Precise prior localisation of the epileptogenic zone is crucial to the success of surgery, but it is a
delicate operation. To achieve this, doctors currently use a combination of information:
-
video recordings coupled with
electroencephalograms ;
-
moprhological data obtained by magnetic resonance imaging (MRI) ;
- information on
metabolically active areas of the brain, obtained using [18F]FDG positron emission tomography
(PET)
In 60% of cases, this pre-surgical assessment phase makes it possible to identify epileptogenic areas with a high degree of confidence and propose immediate surgery. The rest of the time, this is not possible, particularly when [18F]FDG PET is not sufficiently informative.
DPA-714, an additional tool
The [18F]DPA-714 radiotracer has recently been proposed as an interesting alternative to FDG. DPA-714 is a ligand for the TSPO protein, which is overproduced by activated glial cells and astrocytes during neuroinflammation, a phenomenon that occurs notably in epilepsy.
In a trial involving 23 people, the BioMaps laboratory (SHFJ), a leader in the use of [18F]DPA-714 in preclinical and clinical studies, has shown that [18F]DPA-714 PET provides more relevant information on the location of epileptogenic foci than [18F]FDG PET. This benefit has made it possible to surgically manage patients who would not have benefited from surgery with the results of FDG PET.
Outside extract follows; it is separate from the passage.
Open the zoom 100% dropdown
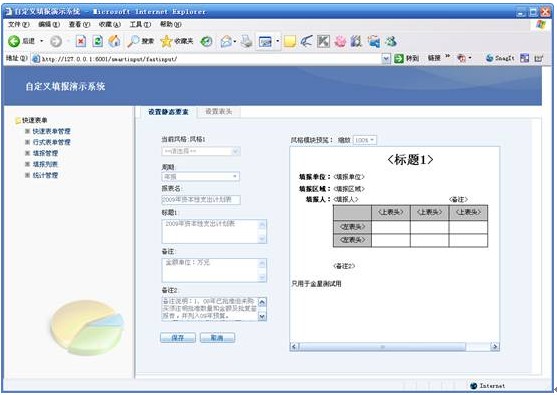This screenshot has width=557, height=395. pyautogui.click(x=365, y=140)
These results indicate that [18F]DPA-714 PET could be an additional tool for the best possible localisation of epileptogenic foci, particularly for patients for whom FDG PET is not informative.
PET scan of a patient with a suspected right pericentral epileptogenic focus. The [18F]DPA-714 PET scan (right) shows a strong and easily perceptible focal increase in uptake in the right precentral zone. Retrospective analysis of [18F]FDG PET (left) reveals sulcal hypometabolism in the region indicated by [18F]DPA-714 PET. (c) Cheval et al., Neurology.